Para rescatar a esas mujeres del silencio y del olvido María Sánchez ha escrito un libro reflexivo, sosegado: no en vano es autora del poemario Cuaderno de campo (La Bella Varsovia, 2017). Pero es también un texto recio en favor de unas mujeres rurales olvidadas incluso por las otras mujeres, por las mujeres urbanas que impulsan esa esperanzadora revuelta cargada de futuro que es el Ocho de Marzo y todo lo que simboliza y reivindica. Ciudadanas menos aún que de segunda, por ser mujeres que viven en un mundo rural habitado por ciudadanos de segunda, excluidos del acceso a los servicios básicos de salud, educación, cultura o infraestructuras. De ahí su llamamiento a construir “un feminismo de hermanas y tierra”.
“Vivimos a costa de nuestros márgenes”, lamenta María Sánchez. Estos márgenes son la naturaleza ferozmente explotada, reducida a mero recurso, pero también las personas que cultivan los campos y crían el ganado que consumimos sin preguntarnos nada sobre esa persona que hace posible nuestra comida, por su historia, por sus condiciones laborales y de vida… “Cogemos la comida de las baldas y la tiramos sin más al carrito de la compra. Como si lo que acaban de soltar nuestras manos se hubiera formado allí mismo, en el supermercado, como si viniera de la nada, sin un recorrido ni una historia detrás”.

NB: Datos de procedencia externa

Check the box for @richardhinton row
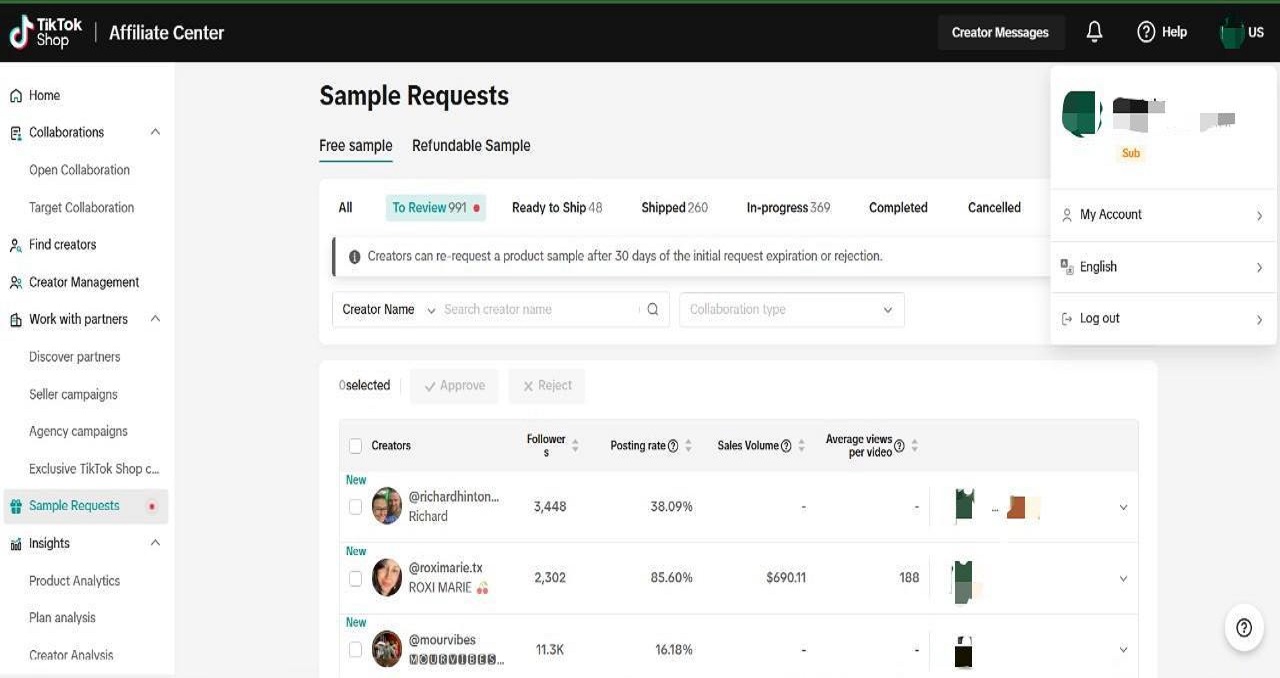point(356,507)
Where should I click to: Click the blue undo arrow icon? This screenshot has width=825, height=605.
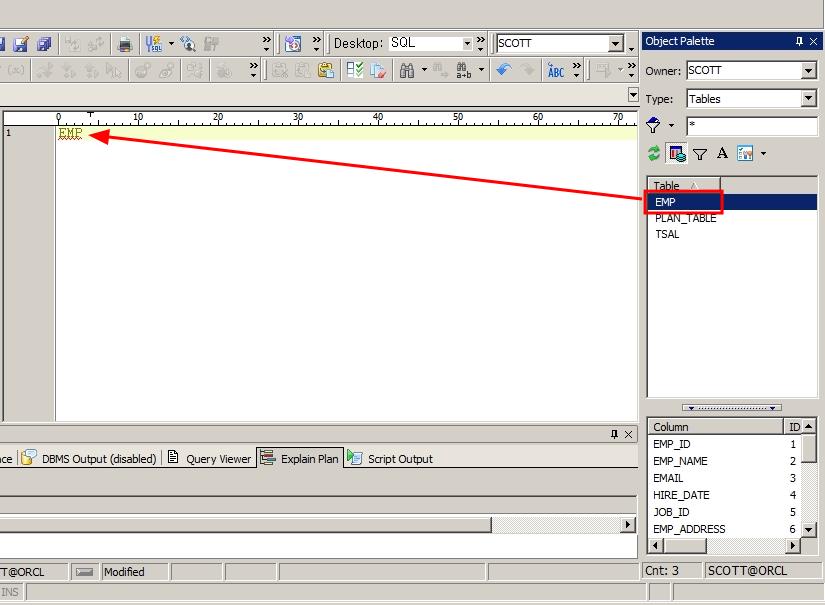[503, 70]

El libro de María Sánchez es un canto de amor a esos márgenes de nuestra sociedad urbana: unos márgenes –un medio rural, unos pueblos- radicalmente innovadores, donde se mantienen y recrean lazos humanos y proyectos vitales sustentados, en la mayoría de los casos, por mujeres. De ahí su firme convicción: “No somos la España vacía. Somos un territorio lleno de vida. De personas, de historias, de oficios, de comunidades”. De mujeres.